Anthoshorea retinodes
- Conservation status: Vulnerable (IUCN 3.1)

Scientific classification
- Kingdom: Plantae
- Clade: Tracheophytes
- Clade: Angiosperms
- Clade: Eudicots
- Clade: Rosids
- Order: Malvales
- Family: Dipterocarpaceae
- Genus: Anthoshorea
- Species: A. retinodes
- Binomial name: Anthoshorea retinodes (Slooten) P.S.Ashton & J.Heck. (2022)
- Synonyms: Shorea retinodes Slooten (1949)

= Anthoshorea retinodes =

- Authority: (Slooten) P.S.Ashton & J.Heck. (2022)
- Conservation status: VU
- Synonyms: Shorea retinodes Slooten (1949)

Species of flowering plant

Anthoshorea retinodes is a species of flowering plant in the family Dipterocarpaceae. It is a tree endemic to Sumatra. It is a large tree, growing up to 55 meters tall.
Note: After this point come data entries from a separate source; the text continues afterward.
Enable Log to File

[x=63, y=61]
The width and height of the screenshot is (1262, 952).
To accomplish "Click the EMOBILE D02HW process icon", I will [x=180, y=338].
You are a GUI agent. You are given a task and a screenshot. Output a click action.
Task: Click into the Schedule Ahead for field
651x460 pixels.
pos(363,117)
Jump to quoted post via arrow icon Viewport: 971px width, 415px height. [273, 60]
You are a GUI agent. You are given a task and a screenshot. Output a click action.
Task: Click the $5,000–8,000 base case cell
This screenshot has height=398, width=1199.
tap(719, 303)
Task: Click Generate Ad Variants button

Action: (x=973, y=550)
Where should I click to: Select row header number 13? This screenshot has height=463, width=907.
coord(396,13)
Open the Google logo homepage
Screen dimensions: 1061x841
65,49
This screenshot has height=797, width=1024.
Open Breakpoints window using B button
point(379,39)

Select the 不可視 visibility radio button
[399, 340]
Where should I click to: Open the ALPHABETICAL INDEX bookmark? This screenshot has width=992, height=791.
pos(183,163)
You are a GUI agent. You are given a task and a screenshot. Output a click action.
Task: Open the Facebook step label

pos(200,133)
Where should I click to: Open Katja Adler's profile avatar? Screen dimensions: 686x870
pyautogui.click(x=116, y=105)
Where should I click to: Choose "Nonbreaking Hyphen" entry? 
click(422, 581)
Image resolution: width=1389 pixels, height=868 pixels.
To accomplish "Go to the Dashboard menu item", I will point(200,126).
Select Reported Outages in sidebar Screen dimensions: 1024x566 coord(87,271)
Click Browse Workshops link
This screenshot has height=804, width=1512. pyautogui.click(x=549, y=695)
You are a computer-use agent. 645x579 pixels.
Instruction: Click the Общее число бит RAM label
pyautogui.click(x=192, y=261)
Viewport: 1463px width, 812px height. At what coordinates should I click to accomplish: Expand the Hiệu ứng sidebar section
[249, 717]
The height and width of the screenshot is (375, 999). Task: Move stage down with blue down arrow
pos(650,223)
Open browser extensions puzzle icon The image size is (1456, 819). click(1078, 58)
It is native to lowland rain forest, where it is locally common on slopes from 30 to 1,000 meters elevation.

The species' population and extent of occurrence (EOO) is declining from conversion of its forest habitat and cutting the trees for timber. The species' population is estimated to have been reduced by 30% over the last three generations, and it is estimated that ongoing habitat conversion will reduce the species' extent of occurrence by 32% and its area of occupancy (AOO) by 14%. It is assessed as vulnerable by the IUCN.